REQUIREMENT |
Set down every line below, word for word.

-------------------------

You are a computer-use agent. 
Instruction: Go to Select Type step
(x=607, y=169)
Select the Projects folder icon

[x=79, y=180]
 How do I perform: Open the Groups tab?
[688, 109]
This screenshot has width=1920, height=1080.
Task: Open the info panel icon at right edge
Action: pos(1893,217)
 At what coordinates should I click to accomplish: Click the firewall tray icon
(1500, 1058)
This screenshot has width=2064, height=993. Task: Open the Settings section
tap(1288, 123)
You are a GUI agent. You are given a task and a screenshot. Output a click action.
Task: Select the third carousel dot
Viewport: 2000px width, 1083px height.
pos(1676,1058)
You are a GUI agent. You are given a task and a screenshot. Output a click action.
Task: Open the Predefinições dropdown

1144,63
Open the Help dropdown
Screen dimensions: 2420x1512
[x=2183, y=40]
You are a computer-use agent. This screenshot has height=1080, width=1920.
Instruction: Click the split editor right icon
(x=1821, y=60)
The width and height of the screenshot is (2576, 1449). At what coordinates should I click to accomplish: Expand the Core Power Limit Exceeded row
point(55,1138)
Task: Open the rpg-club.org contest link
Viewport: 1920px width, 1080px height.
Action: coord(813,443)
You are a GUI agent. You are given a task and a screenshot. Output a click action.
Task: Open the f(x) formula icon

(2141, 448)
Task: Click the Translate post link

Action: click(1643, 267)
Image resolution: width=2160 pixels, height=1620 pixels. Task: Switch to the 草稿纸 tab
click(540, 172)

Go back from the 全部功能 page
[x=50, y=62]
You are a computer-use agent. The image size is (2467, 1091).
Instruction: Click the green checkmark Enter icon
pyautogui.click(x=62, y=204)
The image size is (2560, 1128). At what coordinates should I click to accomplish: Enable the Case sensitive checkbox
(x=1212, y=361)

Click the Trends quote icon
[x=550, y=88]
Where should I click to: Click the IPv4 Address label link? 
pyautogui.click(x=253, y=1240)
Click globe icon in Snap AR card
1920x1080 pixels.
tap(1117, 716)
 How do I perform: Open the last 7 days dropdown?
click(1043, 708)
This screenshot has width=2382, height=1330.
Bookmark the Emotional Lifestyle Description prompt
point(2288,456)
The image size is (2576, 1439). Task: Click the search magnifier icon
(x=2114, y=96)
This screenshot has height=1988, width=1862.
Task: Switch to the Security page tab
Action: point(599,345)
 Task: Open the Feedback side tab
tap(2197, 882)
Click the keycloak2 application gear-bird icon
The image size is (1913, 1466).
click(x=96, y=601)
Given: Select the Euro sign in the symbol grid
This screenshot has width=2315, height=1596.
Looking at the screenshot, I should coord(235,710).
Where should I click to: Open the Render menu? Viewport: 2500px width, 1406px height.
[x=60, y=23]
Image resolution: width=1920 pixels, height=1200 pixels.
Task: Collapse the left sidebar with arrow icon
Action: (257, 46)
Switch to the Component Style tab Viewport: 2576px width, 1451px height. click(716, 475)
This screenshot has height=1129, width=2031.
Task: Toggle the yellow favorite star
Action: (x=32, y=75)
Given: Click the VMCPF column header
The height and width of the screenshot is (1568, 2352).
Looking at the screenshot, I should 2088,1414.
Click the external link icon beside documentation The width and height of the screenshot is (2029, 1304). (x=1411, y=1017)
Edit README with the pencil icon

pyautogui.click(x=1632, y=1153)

-------------------------

WRITTEN ANSWER |
You are a computer-use agent. 
Instruction: Go to Select Type step
(x=607, y=169)
Select the Projects folder icon

[x=79, y=180]
 How do I perform: Open the Groups tab?
[688, 109]
This screenshot has width=1920, height=1080.
Task: Open the info panel icon at right edge
Action: pos(1893,217)
 At what coordinates should I click to accomplish: Click the firewall tray icon
(1500, 1058)
This screenshot has width=2064, height=993. Task: Open the Settings section
tap(1288, 123)
You are a GUI agent. You are given a task and a screenshot. Output a click action.
Task: Select the third carousel dot
Viewport: 2000px width, 1083px height.
pos(1676,1058)
You are a GUI agent. You are given a task and a screenshot. Output a click action.
Task: Open the Predefinições dropdown

1144,63
Open the Help dropdown
Screen dimensions: 2420x1512
[x=2183, y=40]
You are a computer-use agent. This screenshot has height=1080, width=1920.
Instruction: Click the split editor right icon
(x=1821, y=60)
The width and height of the screenshot is (2576, 1449). At what coordinates should I click to accomplish: Expand the Core Power Limit Exceeded row
point(55,1138)
Task: Open the rpg-club.org contest link
Viewport: 1920px width, 1080px height.
Action: coord(813,443)
You are a GUI agent. You are given a task and a screenshot. Output a click action.
Task: Open the f(x) formula icon

(2141, 448)
Task: Click the Translate post link

Action: click(1643, 267)
Image resolution: width=2160 pixels, height=1620 pixels. Task: Switch to the 草稿纸 tab
click(540, 172)

Go back from the 全部功能 page
[x=50, y=62]
You are a computer-use agent. The image size is (2467, 1091).
Instruction: Click the green checkmark Enter icon
pyautogui.click(x=62, y=204)
The image size is (2560, 1128). At what coordinates should I click to accomplish: Enable the Case sensitive checkbox
(x=1212, y=361)

Click the Trends quote icon
[x=550, y=88]
Where should I click to: Click the IPv4 Address label link? 
pyautogui.click(x=253, y=1240)
Click globe icon in Snap AR card
1920x1080 pixels.
tap(1117, 716)
 How do I perform: Open the last 7 days dropdown?
click(1043, 708)
This screenshot has width=2382, height=1330.
Bookmark the Emotional Lifestyle Description prompt
point(2288,456)
The image size is (2576, 1439). Task: Click the search magnifier icon
(x=2114, y=96)
This screenshot has height=1988, width=1862.
Task: Switch to the Security page tab
Action: point(599,345)
 Task: Open the Feedback side tab
tap(2197, 882)
Click the keycloak2 application gear-bird icon
The image size is (1913, 1466).
click(x=96, y=601)
Given: Select the Euro sign in the symbol grid
This screenshot has width=2315, height=1596.
Looking at the screenshot, I should coord(235,710).
Where should I click to: Open the Render menu? Viewport: 2500px width, 1406px height.
[x=60, y=23]
Image resolution: width=1920 pixels, height=1200 pixels.
Task: Collapse the left sidebar with arrow icon
Action: (257, 46)
Switch to the Component Style tab Viewport: 2576px width, 1451px height. click(716, 475)
This screenshot has height=1129, width=2031.
Task: Toggle the yellow favorite star
Action: (x=32, y=75)
Given: Click the VMCPF column header
The height and width of the screenshot is (1568, 2352).
Looking at the screenshot, I should 2088,1414.
Click the external link icon beside documentation The width and height of the screenshot is (2029, 1304). (x=1411, y=1017)
Edit README with the pencil icon

pyautogui.click(x=1632, y=1153)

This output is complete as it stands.